23103. (a) Any person who drives any vehicle upon a highway in willful or wanton disregard for the safety of persons or property is guilty of reckless driving.

(b) Any person who drives any vehicle in any offstreet parking facility, as defined in subdivision (c) of Section 12500, in willful or wanton disregard for the safety of persons or property is guilty of reckless driving.

(c) Persons convicted of the offense of reckless driving shall be punished by imprisonment in a county jail for not less than five days nor more than 90 days or by a fine of not less than one hundred forty-five dollars ($145) nor more than one thousand dollars ($1,000), or by both that fine and imprisonment, except as provided in Section 23104.
 
Professor, you forgot CVC 23103.5 which is our "wet reckless" section:

23103.5. (a) When the prosecution agrees to a plea of guilty or
nolo contendere to a charge of a violation of Section 23103 in
satisfaction of, or as a substitute for, an original charge of a
violation of Section 23152, the prosecution shall state for the
record a factual basis for the satisfaction or substitution,
including whether or not there had been consumption of any alcoholic
beverage or ingestion or administration of any drug, or both, by the
defendant in connection with the offense.
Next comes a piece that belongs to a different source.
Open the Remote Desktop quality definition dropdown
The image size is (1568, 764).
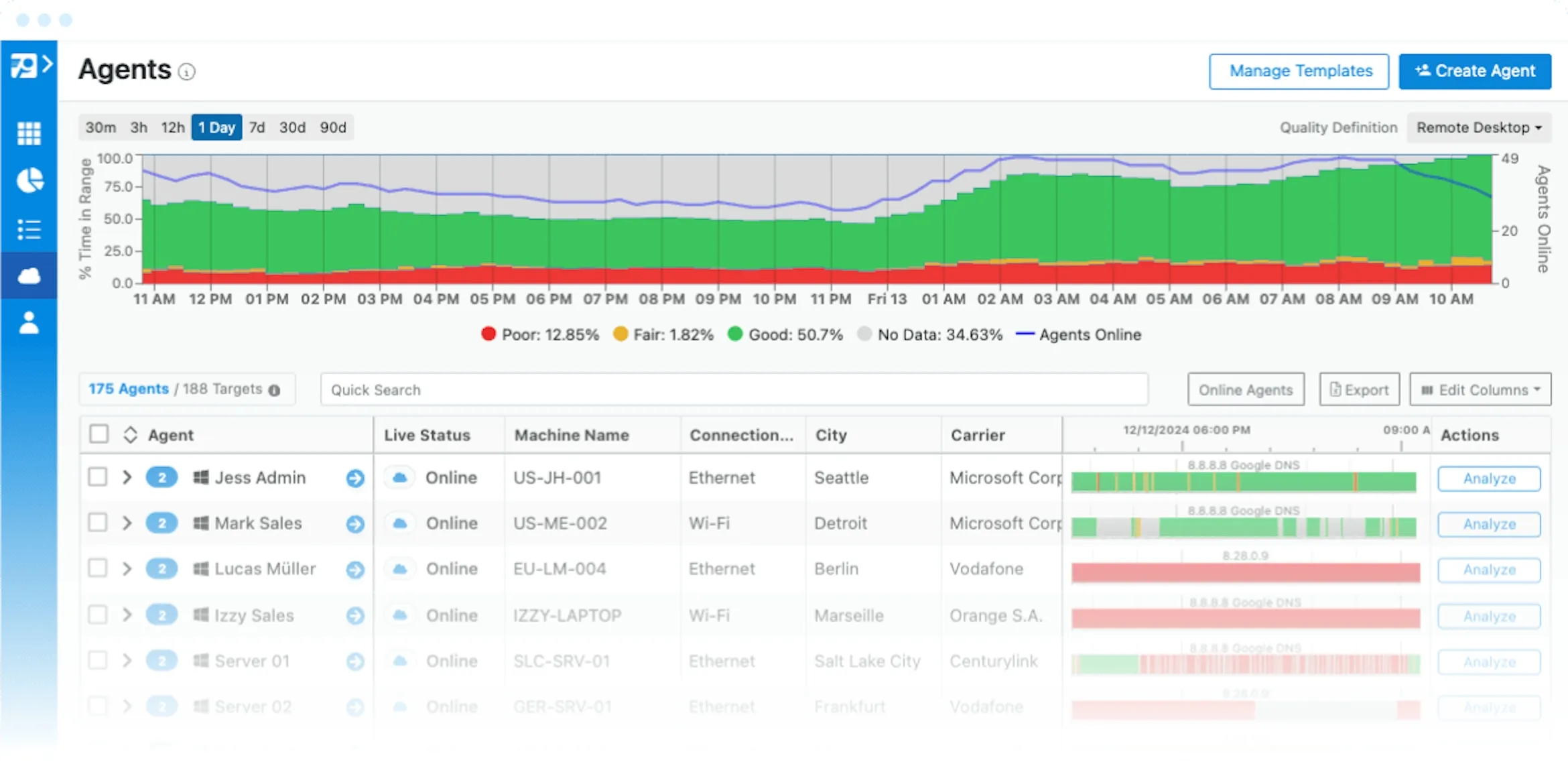(x=1479, y=127)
The statement shall set
forth the facts that show whether or not there was a consumption of
any alcoholic beverage or the ingestion or administration of any drug
by the defendant in connection with the offense.


And, it is also my understanding that DUI is not a crime of moral turpitude ... at least not so far as it concerns employment and criteria for peace officer employment (an area that I am involved in).